Task = Among the lines of the records, please find those that contain the word "entry" and copy them.

Stored data:
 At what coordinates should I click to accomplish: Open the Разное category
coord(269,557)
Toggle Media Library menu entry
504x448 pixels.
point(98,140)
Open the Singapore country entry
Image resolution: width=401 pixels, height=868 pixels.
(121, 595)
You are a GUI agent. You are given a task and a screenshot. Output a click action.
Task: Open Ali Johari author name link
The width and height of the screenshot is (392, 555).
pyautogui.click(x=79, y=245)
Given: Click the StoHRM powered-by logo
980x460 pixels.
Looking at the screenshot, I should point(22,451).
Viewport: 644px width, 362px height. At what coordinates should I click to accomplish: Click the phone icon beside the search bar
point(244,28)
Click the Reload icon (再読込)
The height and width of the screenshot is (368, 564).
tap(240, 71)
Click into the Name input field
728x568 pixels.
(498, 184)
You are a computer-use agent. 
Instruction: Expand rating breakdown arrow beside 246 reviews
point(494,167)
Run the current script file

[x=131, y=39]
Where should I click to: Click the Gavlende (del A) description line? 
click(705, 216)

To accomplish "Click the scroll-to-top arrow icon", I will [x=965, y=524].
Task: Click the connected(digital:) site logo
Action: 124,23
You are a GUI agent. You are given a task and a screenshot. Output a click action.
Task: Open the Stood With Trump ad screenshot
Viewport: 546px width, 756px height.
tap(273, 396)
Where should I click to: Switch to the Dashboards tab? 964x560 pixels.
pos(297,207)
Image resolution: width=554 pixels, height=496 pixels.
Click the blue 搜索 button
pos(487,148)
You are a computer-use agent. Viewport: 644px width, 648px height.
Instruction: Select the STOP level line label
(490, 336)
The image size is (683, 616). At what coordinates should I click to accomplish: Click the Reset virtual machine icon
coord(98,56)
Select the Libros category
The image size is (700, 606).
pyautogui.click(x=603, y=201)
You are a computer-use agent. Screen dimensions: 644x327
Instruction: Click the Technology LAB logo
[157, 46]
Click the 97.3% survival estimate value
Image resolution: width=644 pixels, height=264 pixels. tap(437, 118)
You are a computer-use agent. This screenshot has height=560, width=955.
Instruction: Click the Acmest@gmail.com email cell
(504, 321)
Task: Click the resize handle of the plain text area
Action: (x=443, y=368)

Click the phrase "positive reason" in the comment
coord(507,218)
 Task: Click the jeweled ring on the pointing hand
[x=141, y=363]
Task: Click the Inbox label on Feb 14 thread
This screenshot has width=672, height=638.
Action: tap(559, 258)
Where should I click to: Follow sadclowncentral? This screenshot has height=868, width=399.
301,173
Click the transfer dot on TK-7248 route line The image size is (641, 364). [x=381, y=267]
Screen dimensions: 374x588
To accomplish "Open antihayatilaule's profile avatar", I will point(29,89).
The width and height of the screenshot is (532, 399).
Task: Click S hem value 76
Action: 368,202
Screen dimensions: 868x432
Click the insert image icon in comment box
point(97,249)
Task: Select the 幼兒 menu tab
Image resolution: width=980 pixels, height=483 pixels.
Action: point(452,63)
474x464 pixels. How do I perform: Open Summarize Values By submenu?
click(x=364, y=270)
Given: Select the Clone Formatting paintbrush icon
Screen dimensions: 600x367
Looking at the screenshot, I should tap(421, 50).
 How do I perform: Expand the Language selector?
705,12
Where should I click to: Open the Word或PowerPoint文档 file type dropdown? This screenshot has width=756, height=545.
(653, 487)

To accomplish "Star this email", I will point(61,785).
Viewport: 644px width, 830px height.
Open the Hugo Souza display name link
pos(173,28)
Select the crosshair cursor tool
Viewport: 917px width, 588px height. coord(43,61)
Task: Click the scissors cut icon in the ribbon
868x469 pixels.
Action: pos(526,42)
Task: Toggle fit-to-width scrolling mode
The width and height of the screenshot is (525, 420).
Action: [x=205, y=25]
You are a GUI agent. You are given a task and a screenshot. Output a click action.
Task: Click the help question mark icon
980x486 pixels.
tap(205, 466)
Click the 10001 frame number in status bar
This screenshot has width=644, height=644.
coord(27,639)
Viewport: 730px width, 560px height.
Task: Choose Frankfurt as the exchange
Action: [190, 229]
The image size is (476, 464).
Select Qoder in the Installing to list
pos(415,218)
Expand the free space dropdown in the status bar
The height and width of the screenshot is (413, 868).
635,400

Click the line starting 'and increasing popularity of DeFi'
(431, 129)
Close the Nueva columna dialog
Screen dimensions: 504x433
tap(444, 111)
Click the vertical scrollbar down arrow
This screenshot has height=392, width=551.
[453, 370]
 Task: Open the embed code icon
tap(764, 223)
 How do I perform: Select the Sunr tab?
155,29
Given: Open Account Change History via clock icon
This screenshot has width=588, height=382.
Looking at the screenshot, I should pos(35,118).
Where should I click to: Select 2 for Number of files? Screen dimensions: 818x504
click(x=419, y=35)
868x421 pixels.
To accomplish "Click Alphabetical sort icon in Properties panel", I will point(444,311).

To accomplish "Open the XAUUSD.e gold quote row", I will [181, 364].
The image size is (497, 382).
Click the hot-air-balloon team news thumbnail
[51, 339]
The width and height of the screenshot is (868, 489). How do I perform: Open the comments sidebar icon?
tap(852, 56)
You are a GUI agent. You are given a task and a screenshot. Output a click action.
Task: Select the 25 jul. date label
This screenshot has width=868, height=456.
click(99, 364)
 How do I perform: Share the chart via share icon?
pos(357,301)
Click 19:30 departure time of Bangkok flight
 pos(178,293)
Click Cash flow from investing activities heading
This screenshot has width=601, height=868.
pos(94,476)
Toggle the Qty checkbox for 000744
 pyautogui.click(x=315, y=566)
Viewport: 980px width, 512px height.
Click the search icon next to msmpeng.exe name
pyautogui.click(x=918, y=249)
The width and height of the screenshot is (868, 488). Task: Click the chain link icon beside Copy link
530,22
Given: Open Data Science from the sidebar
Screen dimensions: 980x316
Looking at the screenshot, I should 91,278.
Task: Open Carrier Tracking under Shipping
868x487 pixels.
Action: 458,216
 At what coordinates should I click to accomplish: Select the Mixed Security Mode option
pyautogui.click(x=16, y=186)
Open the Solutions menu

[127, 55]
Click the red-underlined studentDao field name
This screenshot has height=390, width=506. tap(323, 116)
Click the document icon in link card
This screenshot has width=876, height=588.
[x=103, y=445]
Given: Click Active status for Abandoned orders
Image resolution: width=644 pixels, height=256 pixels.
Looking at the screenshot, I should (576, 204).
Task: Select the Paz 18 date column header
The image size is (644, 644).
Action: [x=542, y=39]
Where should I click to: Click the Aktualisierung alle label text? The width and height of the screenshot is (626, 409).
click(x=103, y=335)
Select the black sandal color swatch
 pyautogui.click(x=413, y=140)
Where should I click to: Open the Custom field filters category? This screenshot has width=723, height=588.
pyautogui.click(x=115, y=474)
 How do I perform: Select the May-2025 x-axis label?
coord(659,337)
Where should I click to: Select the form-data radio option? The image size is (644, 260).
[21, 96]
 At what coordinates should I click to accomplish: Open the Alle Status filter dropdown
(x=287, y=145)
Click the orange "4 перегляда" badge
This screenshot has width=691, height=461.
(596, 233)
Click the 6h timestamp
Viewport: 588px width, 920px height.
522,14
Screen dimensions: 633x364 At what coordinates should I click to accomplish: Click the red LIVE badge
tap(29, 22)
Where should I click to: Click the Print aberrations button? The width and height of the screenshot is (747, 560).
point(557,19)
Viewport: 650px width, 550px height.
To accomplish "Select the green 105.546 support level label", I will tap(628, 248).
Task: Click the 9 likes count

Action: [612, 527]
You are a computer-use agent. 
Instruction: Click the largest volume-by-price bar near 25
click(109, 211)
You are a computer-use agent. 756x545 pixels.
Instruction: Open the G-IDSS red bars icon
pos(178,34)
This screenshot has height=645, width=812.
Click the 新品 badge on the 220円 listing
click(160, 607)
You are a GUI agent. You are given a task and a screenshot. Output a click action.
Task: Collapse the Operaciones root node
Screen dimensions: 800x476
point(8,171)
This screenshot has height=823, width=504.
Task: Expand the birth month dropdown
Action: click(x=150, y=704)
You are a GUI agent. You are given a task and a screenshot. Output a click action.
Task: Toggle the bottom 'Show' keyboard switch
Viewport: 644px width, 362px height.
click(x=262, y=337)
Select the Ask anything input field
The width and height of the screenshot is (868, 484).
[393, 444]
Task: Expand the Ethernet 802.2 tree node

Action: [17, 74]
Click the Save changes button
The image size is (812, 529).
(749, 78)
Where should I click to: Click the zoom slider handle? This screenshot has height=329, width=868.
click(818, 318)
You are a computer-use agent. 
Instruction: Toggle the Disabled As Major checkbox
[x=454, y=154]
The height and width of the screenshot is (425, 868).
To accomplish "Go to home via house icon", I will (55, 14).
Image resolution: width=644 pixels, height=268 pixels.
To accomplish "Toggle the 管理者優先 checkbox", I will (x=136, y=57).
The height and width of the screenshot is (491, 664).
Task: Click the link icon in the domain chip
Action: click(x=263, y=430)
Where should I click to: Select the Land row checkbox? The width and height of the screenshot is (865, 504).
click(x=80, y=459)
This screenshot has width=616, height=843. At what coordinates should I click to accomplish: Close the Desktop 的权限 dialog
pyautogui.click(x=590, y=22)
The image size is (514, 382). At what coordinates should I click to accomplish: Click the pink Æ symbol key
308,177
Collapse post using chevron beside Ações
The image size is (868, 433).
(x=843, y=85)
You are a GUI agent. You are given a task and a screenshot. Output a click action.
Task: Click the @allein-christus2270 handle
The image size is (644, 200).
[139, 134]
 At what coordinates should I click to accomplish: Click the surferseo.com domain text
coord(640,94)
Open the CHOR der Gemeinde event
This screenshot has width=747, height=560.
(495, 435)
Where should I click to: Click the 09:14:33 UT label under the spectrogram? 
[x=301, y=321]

Output for this exercise =
Toggle Media Library menu entry
Open the Singapore country entry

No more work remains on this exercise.